Die Kantone verteidigen ihr Vorgehen. Gegenüber SonntagsBlick machen sie geltend, die Hamilton-Maschinen seien kaum für den Einsatz in Spitälern geeignet. «Bei ­einem so komplexen Gerät und der Anwendung auf der Intensivmedizin ist es essenziell, dass sich das Personal auf eine gesicherte, geschulte Handhabung verlassen kann. Ein Mix von Gerätemodellen ist daher zu vermeiden und nur in einer Notlage zu vertreten», meldet etwa der Kanton Thurgau.

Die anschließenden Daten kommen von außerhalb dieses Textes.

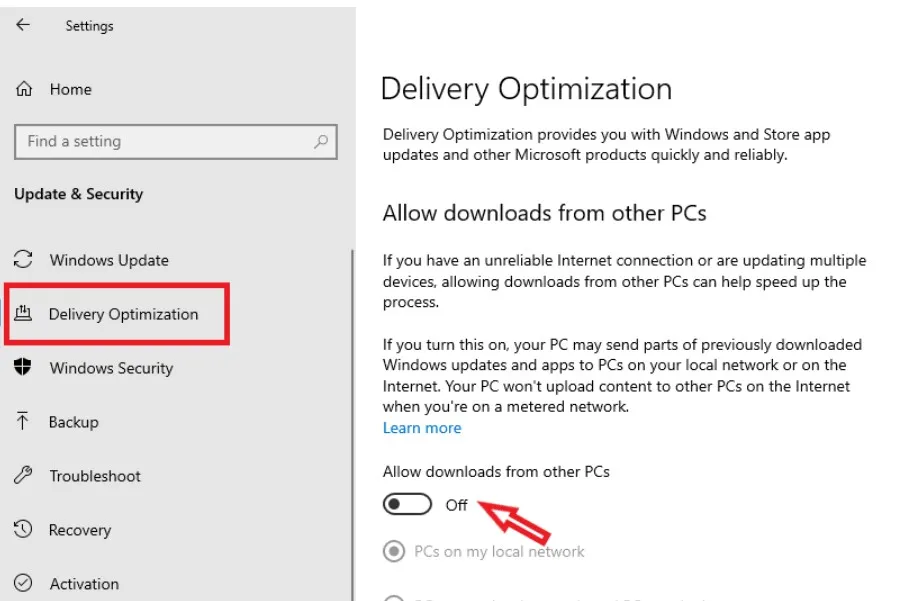Open the Windows Security page
This screenshot has width=923, height=601.
pyautogui.click(x=111, y=368)
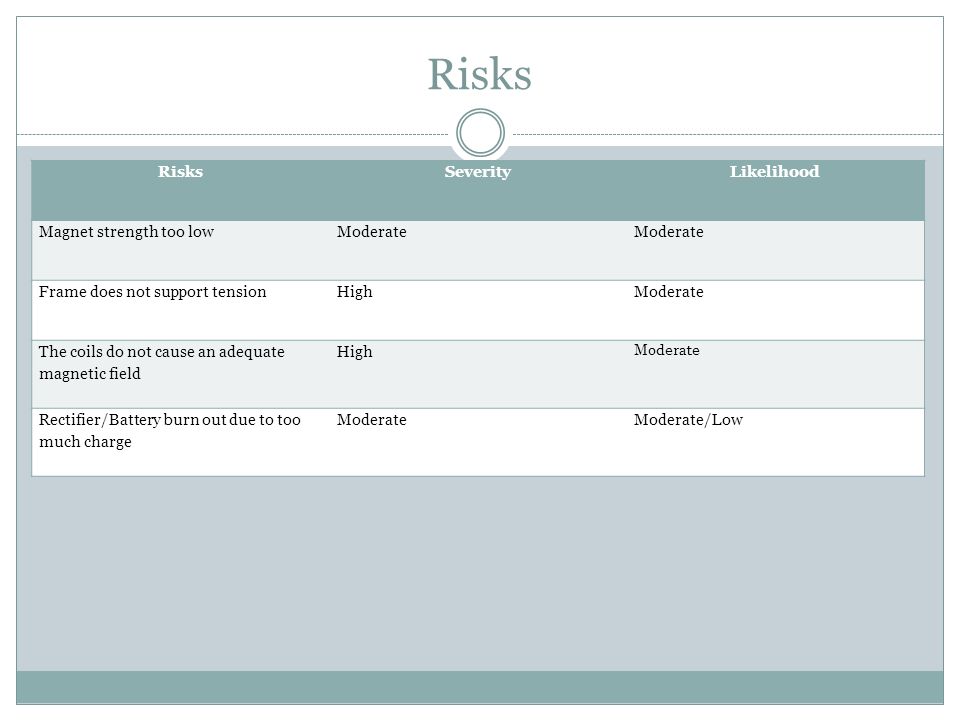Screen dimensions: 960x720
Task: Click the teal footer bar
Action: pos(480,687)
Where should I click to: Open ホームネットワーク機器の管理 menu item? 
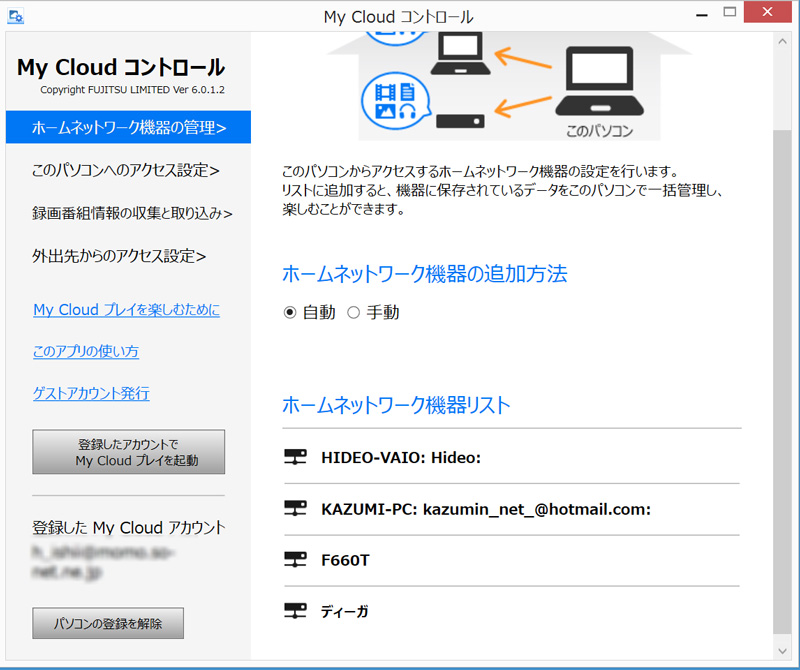click(128, 128)

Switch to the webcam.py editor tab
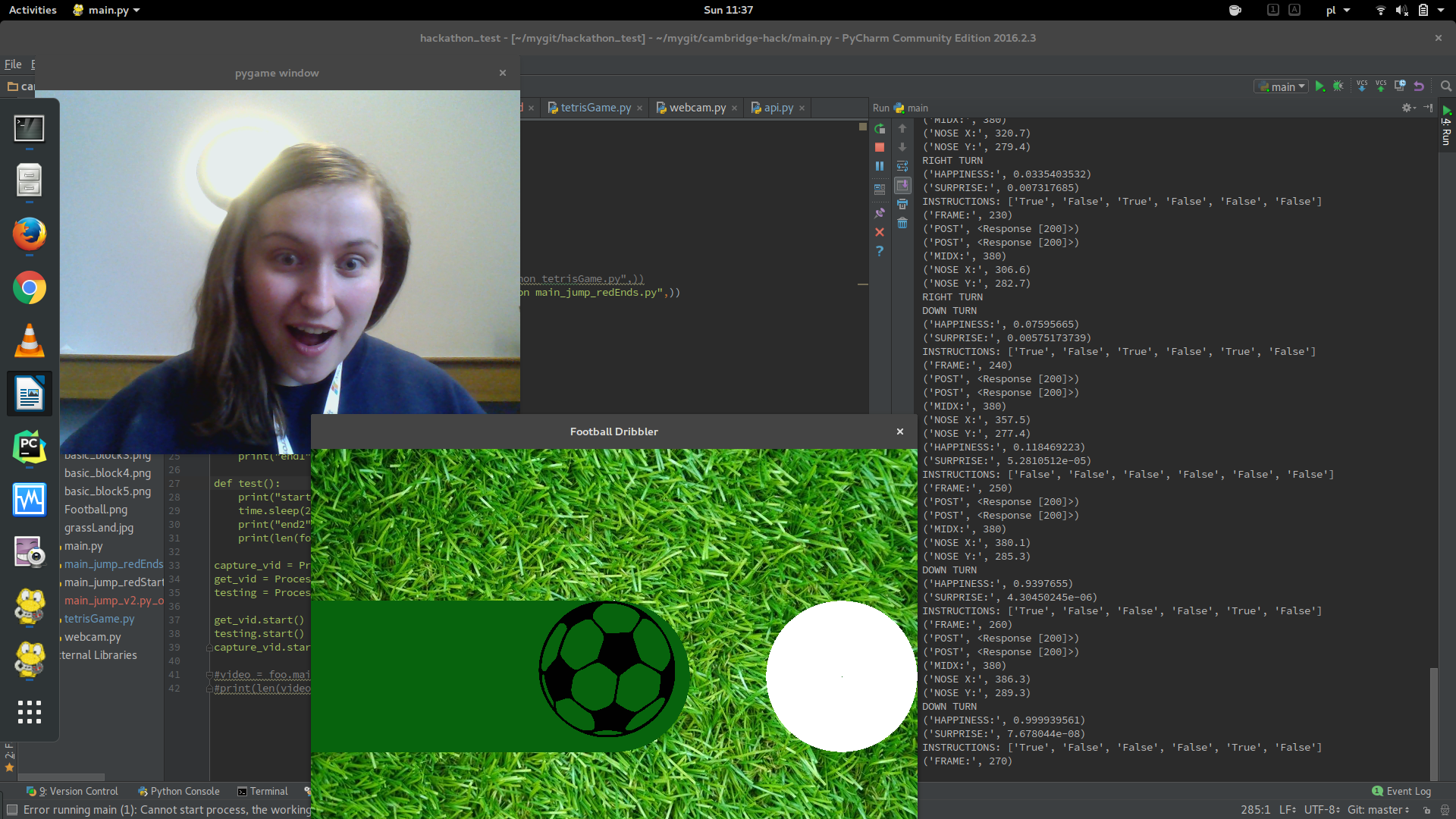tap(697, 108)
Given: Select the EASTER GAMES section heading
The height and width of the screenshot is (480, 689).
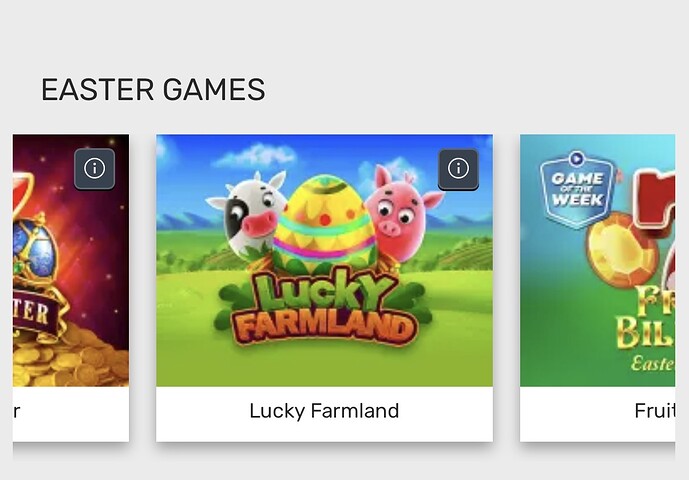Looking at the screenshot, I should click(153, 89).
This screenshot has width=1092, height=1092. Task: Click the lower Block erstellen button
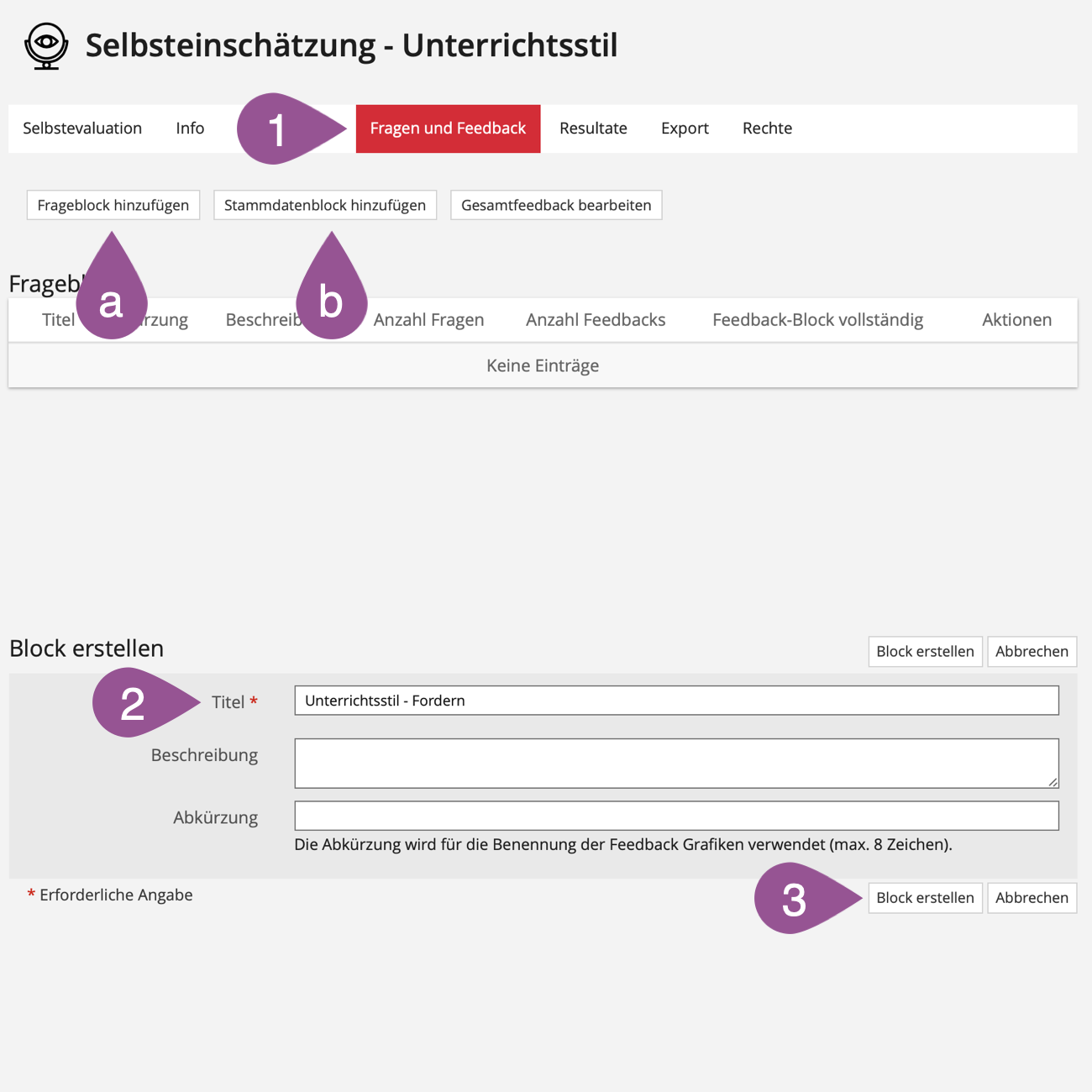pyautogui.click(x=925, y=898)
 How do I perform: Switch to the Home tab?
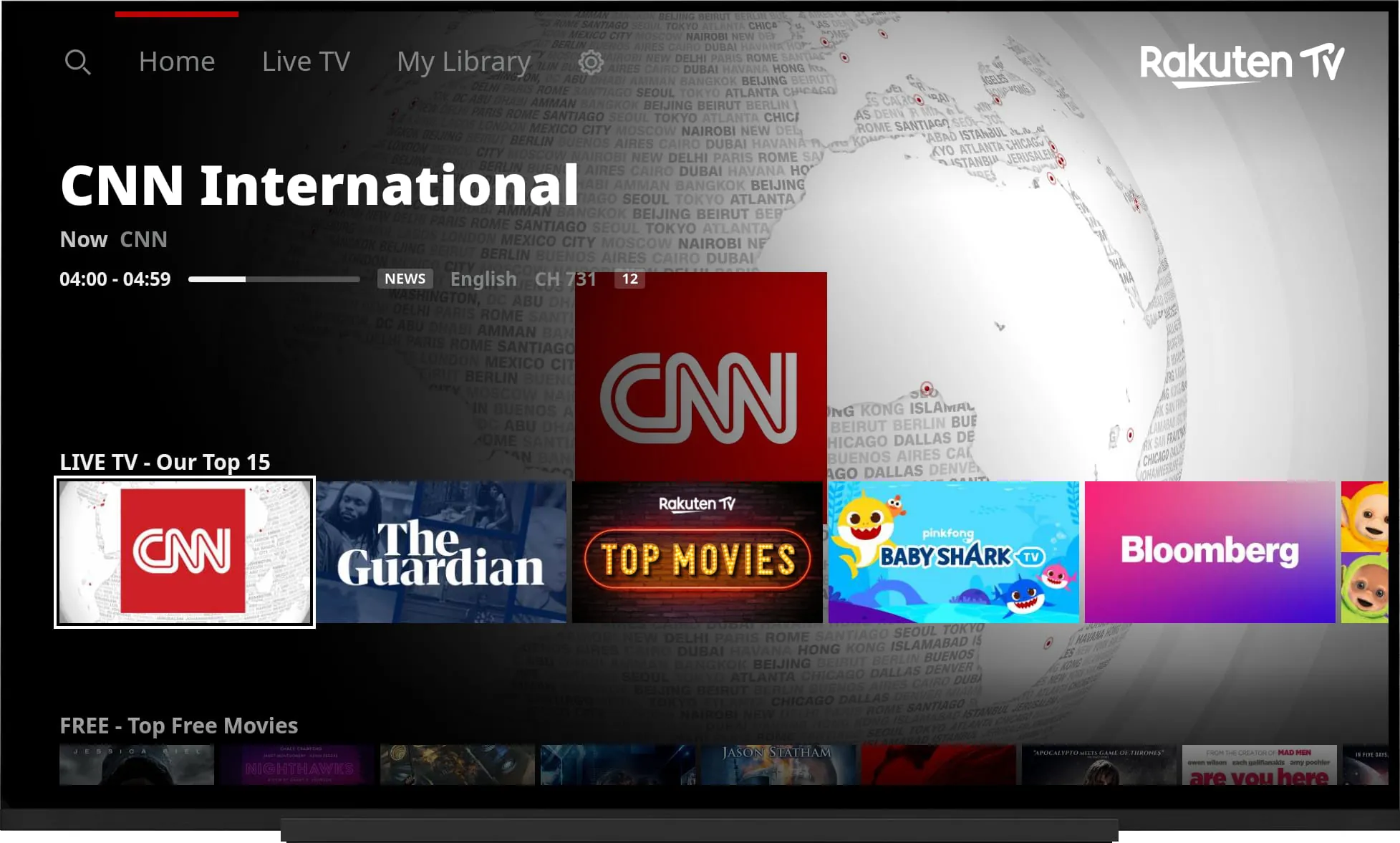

Kompatibel mit Nachtsichtgeräten

Der Kanton Aargau bestätigt: «Das Gerät ist kompatibel mit Nachtsichtgeräten (...) Diese Optionen sind aber teuer und werden im Spitalalltag nicht benötigt. Unsere Abklärungen haben ergeben, dass ein für den Spitalbetrieb optimales Gerät zu einem Stückpreis von rund 22'000 Franken beschafft werden kann.»
Zum Vergleich: Ein Hamilton-Gerät kostet die Kantone 30'000 Franken. Einige Kantone behalten die Geräte dennoch – allerdings nur für den Notfall.

Was mit dem Millionen-Überbestand passieren soll, ist unklar. Die Kantone können bei ­einer zweiten Welle auf die Armee­apotheke zurückgreifen. Sollten die Hospitalisations­zahlen nicht steigen, bliebe der Bund auf den Maschinen sitzen.

Aus Unterlagen geht hervor, dass die Geräte gespendet oder zu ­einem tieferen Preis verkauft werden könnten. Eine «noch nicht definierte Anzahl» Atem­geräte werde als Notvorrat in der ­Armeeapotheke bleiben, teilt das VBS mit.